Pada suatu saat di dusun pedalaman sumatera barat, ayahku berkenalan dengan seorang gadis yang selanjutnya menjadi ibuku. Memang mama terlalu dini untuk menikah, saat itu ayahku berumur 27 tahun sedangkan mama baru berumur 15 tahun tapi hal itu bukan menjadi penghalang mereka untuk menikah. Saat itulah ayahku memboyong mama ke jakarta. Namun naas tak dapat dihindari, tiga bulan kemudian ayahku tewas dalam kecelakaan lalu lintas. Dari saat itu mama mengasuhku seorang diri dengan membuka toko kelontong kecil dari uang sisa warisan ayahku hingga berkembang seperti saat ini.

Kejadiannya bermula ketika Evaluasi Belajar Tahap Akhir (EBTA) selesai, waktu itu pukul 9:00 pagi. Aku langsung saja meluncur pulang karena memang aku mesti pulang. Sesampainya di rumah aku melihat mama sedang memasak makanan, hal itu biasa dan memang seperti biasanya, yang luar biasa adalah saat itu mama hanya menggunakan daster yang sangat pendek, hanya setengah paha.

"Ma... itu baju siapa?" tanyaku heran.

Aku dapat melihat walaupun diumurnya yang akan menginjak 36 tahun tapi mama masih memiliki tubuh yang sintal, terlihat dari balik daster itu masih menampakkan tonjolan di pantat dan dadanya. Aku pun larut membantu mama menyiapkan bahan masakan, tapi kembali aku terpaku disaat duduk berhadapan mengiris sayuran, mataku menangkap warna putih celana dalam mama, sebenarnya mama duduk dalam posisi yang biasa, namun ia belum sadar kalau saat itu ia hanya menggunakan daster pendek.

Aku berusaha mangalihkan pandanganku, tapi selalu saja kembali melirik ke arah itu sampai akhirnya aku tertangkap basah. Saat aku melirik disaat itu pula mama melihat ke arahku dan kemudian secara perlahan ia merapatkan pahanya. Kejadian itu membuatku tidak tenang, selalu aku memikirkan apa yang ada di balik warna putih kain penutup tersebut. Walau aku selalu mendapatkan ranking di kelasku tapi dalam hal wanita dan isi dalamnya, aku berada di nomor 39 alias nomor absensi terakhir di kelasku. Hal ini menimbulkan ide gila di kepalaku, tanpa sepengetahuan mama, lubang kunci pintu kamar mandi akan menjadi teropongku! Benar saja sekitar pukul 5 sore jadwal mama mandi. Aku pura pura saja membaca koran di ruang tamu manakala mama lewat hanya melilitkan handuk di tubuhnya.

"Donny... udah mandi belum?" tanyanya sembari berlalu.
"Iya ntar... Mama dulu deh" sahutku sambil berpura-pura serius membaca koran.

Aku mendengar suara pintu kamar mandi ditutup, secepat kilat aku berlari untuk mengintip. Perlahan mama melepaskan handuk yang melilit di tubuhnya. Huftss… tampaknya tak ada lagi yang menutupi tubuh mama, dadanya tampak membulat indah, dengan bulu-bulu lembut menghiasi selangkangannya hingga kemudian ia mulai mengguyurkan tubuhnya denghan air. "Jduk..." tiba-tiba kepalaku terbentur gagang pintu karena kurang konsentrasi.
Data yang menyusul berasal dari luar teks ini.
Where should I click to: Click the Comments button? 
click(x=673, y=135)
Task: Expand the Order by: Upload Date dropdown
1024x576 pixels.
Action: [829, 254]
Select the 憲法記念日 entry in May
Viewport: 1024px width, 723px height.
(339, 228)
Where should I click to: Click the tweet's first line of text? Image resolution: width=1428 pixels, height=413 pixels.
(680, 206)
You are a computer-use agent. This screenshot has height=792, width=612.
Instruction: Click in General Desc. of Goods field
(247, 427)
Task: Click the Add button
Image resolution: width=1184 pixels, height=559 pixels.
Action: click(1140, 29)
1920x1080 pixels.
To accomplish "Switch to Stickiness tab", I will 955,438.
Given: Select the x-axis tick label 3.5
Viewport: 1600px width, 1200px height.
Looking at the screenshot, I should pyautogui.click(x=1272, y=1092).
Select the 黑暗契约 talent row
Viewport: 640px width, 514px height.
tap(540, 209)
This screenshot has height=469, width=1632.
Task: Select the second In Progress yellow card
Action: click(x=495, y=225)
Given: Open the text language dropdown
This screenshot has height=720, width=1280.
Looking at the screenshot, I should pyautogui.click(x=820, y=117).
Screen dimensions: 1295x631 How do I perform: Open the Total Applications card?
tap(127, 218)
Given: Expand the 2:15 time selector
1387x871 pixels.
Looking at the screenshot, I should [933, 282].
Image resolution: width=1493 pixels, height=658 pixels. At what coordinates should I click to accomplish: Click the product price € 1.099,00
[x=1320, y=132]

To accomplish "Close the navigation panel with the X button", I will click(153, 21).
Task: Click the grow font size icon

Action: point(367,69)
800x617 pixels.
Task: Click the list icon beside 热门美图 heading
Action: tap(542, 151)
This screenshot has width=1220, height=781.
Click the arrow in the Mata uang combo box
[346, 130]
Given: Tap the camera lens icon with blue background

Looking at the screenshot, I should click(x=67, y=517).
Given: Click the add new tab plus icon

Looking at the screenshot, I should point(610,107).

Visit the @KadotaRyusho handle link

Aku tak tahu apakah mama merasa curiga atau tidak karena saat itu aku telah lari kembali ke ruang tamu.

Seminggu telah berlalu dari kejadian tersebut dan kini aku telah mempunyai ide yang lebih gila lagi, "Obat tidur!". Aku membeli pil atifan, kata temanku itu adalah pil penenang dengan efek samping tidur. Disaat makan siang aku membubuhkan atifan yang telah kutumbuk menjadi tepung ke gelas mama. Ternyata memang benar, tak beberapa lama berselang mama telah pulas di kamarnya. Aku menuju kamar mama sejam kemudian, aku berusaha untuk membangunkannya untuk meyakinkan bahwa ia benar-benar tidur.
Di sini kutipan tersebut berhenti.